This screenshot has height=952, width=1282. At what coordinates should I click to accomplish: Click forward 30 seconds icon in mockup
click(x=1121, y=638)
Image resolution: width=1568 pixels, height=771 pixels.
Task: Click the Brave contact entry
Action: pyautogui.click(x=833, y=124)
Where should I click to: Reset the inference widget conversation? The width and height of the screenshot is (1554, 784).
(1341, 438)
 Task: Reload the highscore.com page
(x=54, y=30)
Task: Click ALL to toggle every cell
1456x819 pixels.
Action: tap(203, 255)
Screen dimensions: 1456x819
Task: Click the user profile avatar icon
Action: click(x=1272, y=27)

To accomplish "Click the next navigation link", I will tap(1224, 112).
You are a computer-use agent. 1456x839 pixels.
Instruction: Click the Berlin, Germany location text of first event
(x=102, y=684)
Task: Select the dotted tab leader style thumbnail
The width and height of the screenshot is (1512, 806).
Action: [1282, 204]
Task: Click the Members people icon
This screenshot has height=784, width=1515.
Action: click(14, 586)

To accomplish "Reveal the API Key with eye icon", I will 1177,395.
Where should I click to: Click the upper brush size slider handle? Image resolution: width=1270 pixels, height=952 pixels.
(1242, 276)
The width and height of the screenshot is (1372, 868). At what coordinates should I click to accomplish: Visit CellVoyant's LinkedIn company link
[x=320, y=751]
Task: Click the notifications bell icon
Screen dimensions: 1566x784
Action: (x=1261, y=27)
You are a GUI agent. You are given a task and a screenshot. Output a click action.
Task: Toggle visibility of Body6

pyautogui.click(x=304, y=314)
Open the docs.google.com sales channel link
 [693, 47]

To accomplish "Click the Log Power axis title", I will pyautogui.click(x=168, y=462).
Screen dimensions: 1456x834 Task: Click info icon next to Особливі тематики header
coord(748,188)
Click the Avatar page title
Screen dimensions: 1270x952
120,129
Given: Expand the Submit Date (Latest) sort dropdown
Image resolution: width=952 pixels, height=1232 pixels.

=-=-=

[Problem]
The line with "Screen dimensions: 1456x834" and every line after it up to the end of the entries: output those exactly, and only those.

[Finished exercise]
Screen dimensions: 1456x834 Task: Click info icon next to Особливі тематики header
coord(748,188)
Click the Avatar page title
Screen dimensions: 1270x952
120,129
Given: Expand the Submit Date (Latest) sort dropdown
Image resolution: width=952 pixels, height=1232 pixels.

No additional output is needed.